*** PAGE EXCERPT ***

The Passenger by Cormac McCarthy
I’m just going to put this out there. It seems that either you are a Cormac McCarthy fan or you are not. There doesn’t seem to be a middle ground, fandom-wise. I fall into the first category. I haven’t read everything that he has written, but what I have read I have loved. Five of his novels have been made into movies, most notably No Country For Old Men (2007) and The Road (2009). If you are not familiar with McCarthy’s writing, perhaps you have seen one of these movies. If you have, or if you know Cormac McCarthy’s style, you know that his style is not one of unicorns and fluffy kittens. His writing is gritty and often gut-wrenching. The Passenger is no exception.
Our main character, Bobby Western, is an intriguing man. Through flashbacks we learn that his father was a physicist on the Oppenheimer team and so he deals with residual “atomic guilt”. As a physics and mathematics phenom, Western graduated from several prestigious universities with advanced degrees in mathematics and physics. After college an inheritance allowed him to become a race car driver for several years in Europe. That career ended with an accident that left him in a coma for several months. Oh yes, and he’s in love with his now deceased sister. We’re talking full-on romantic love. And though never consummated (not even a kiss) it is definitely reciprocated. How is that for an intriguing character? And yet, McCarthy is able to make us relate to Bobby Western and really care about his life and circumstances.
Following his racing career and coma, Bobby Western has become a salvage diver. He goes out on a job to bring up a small plane off the coast of Mississippi. Mysteriously, there is a passenger missing from the submerged wreckage. What follows is life-changing for Western: he is essentially canceled by our government and his diving buddy dies under questionable circumstances. While staying one step ahead of the IRS, Bobby Western lives a hand-to-mouth existence on the periphery of society. The book is populated by Bobby’s acquaintances, an eclectic collection of ne’er-do-wells, as he watches his life spin slowly out of control.

*** End of PAGE EXCERPT ***

[WORK TO COMPLETE]:
1. Please return everything in the review of The Passenger from "The Passenger by" down to "is no exception.", copied word for word.
2. Decide whether each statement agrees with the review of The Passenger, giving yes or no and quoting the deciding words: (a) Bobby Western's father was a physicist on the Oppenheimer team. (b) Western's racing career took place in the United States. (c) The plane Western goes out to bring up is found with all of its passengers aboard.

*** MATERIAL SUPPLIED ***

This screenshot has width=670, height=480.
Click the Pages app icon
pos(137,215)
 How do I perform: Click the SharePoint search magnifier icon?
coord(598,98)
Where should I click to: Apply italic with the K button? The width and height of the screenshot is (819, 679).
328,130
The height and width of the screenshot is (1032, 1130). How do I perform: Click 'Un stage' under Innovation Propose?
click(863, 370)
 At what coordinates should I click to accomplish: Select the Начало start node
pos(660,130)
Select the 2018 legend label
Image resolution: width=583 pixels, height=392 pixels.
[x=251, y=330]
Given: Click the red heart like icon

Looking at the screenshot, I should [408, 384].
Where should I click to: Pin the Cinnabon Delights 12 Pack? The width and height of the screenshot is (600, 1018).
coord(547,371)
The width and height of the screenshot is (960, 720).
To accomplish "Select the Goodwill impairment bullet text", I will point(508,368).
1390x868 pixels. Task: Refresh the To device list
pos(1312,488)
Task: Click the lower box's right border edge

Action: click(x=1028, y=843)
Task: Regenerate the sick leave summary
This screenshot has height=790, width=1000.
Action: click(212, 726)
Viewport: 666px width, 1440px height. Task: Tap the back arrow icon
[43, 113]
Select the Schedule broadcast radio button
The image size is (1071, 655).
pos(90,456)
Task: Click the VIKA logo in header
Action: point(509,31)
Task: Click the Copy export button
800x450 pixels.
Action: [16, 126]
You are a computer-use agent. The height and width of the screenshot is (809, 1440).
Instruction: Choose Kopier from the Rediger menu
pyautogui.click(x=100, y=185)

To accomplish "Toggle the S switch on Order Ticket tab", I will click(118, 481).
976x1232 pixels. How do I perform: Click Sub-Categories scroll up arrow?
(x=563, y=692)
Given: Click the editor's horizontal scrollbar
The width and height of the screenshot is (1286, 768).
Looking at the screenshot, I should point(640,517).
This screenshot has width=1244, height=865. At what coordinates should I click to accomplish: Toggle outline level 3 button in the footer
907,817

*** End of MATERIAL SUPPLIED ***

[YOUR WRITTEN ANSWERS]:
1.
The Passenger by Cormac McCarthy
I’m just going to put this out there. It seems that either you are a Cormac McCarthy fan or you are not. There doesn’t seem to be a middle ground, fandom-wise. I fall into the first category. I haven’t read everything that he has written, but what I have read I have loved. Five of his novels have been made into movies, most notably No Country For Old Men (2007) and The Road (2009). If you are not familiar with McCarthy’s writing, perhaps you have seen one of these movies. If you have, or if you know Cormac McCarthy’s style, you know that his style is not one of unicorns and fluffy kittens. His writing is gritty and often gut-wrenching. The Passenger is no exception.

2.
(a) Yes: "his father was a physicist on the Oppenheimer team"
(b) No: "become a race car driver for several years in Europe"
(c) No: "there is a passenger missing from the submerged wreckage"